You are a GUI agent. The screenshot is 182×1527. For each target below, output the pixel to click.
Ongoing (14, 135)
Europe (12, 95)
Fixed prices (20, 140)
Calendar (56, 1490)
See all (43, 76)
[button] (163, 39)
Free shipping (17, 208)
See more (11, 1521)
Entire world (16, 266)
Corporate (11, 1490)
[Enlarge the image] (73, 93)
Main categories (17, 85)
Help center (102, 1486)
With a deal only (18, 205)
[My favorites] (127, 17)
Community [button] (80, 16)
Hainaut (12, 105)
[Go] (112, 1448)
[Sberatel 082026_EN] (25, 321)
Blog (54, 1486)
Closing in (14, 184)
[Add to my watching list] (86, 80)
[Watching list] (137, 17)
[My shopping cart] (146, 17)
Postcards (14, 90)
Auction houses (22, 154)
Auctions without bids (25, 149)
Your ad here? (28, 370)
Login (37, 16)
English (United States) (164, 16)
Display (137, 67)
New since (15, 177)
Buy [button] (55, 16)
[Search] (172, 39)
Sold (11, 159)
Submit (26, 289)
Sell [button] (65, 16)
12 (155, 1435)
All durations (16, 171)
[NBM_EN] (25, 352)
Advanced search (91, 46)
...
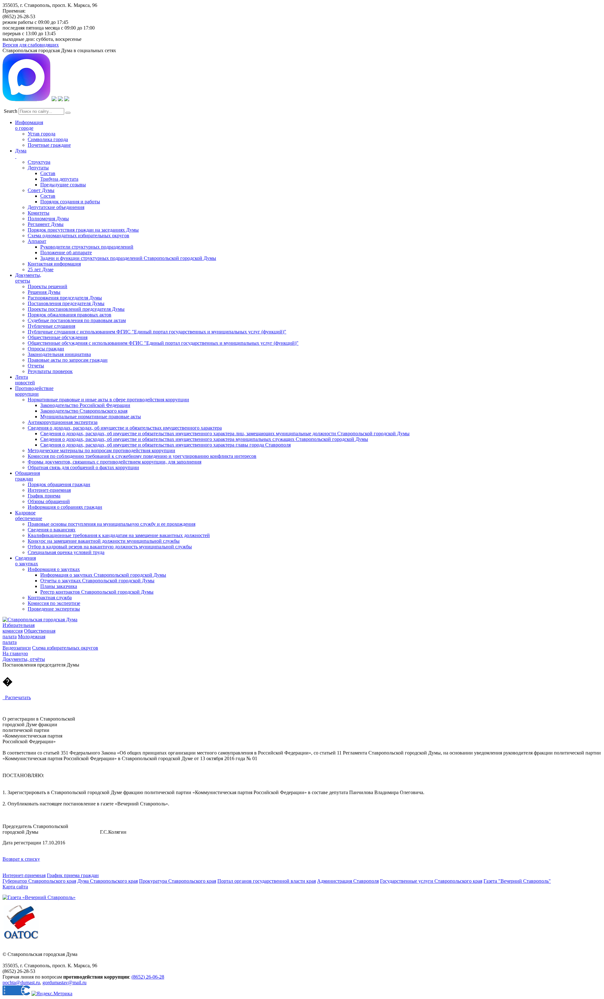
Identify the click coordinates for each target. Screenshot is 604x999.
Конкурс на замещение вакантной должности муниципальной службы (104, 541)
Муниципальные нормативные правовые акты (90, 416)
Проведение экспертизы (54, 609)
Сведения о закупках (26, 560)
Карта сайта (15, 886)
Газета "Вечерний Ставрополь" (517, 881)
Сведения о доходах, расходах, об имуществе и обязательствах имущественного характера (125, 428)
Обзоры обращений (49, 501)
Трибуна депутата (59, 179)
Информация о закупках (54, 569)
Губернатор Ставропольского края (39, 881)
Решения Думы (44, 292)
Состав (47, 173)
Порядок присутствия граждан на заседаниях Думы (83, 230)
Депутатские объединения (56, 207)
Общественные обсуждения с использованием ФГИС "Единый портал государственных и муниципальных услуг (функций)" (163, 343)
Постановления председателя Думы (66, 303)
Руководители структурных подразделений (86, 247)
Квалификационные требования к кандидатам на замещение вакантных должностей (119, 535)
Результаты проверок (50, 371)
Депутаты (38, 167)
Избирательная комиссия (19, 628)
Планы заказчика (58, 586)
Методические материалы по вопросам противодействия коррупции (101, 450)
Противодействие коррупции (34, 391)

Task description: Duplicate the lines above, everything from the line that contains "Community [button] (80, 16)" down to the line that contains "[NBM_EN] (25, 352)", including both of those lines.

Full answer:
Community [button] (80, 16)
Hainaut (12, 105)
[Go] (112, 1448)
[Sberatel 082026_EN] (25, 321)
Blog (54, 1486)
Closing in (14, 184)
[Add to my watching list] (86, 80)
[Watching list] (137, 17)
[My shopping cart] (146, 17)
Postcards (14, 90)
Auction houses (22, 154)
Auctions without bids (25, 149)
Your ad here? (28, 370)
Login (37, 16)
English (United States) (164, 16)
Display (137, 67)
New since (15, 177)
Buy [button] (55, 16)
[Search] (172, 39)
Sold (11, 159)
Submit (26, 289)
Sell [button] (65, 16)
12 (155, 1435)
All durations (16, 171)
[NBM_EN] (25, 352)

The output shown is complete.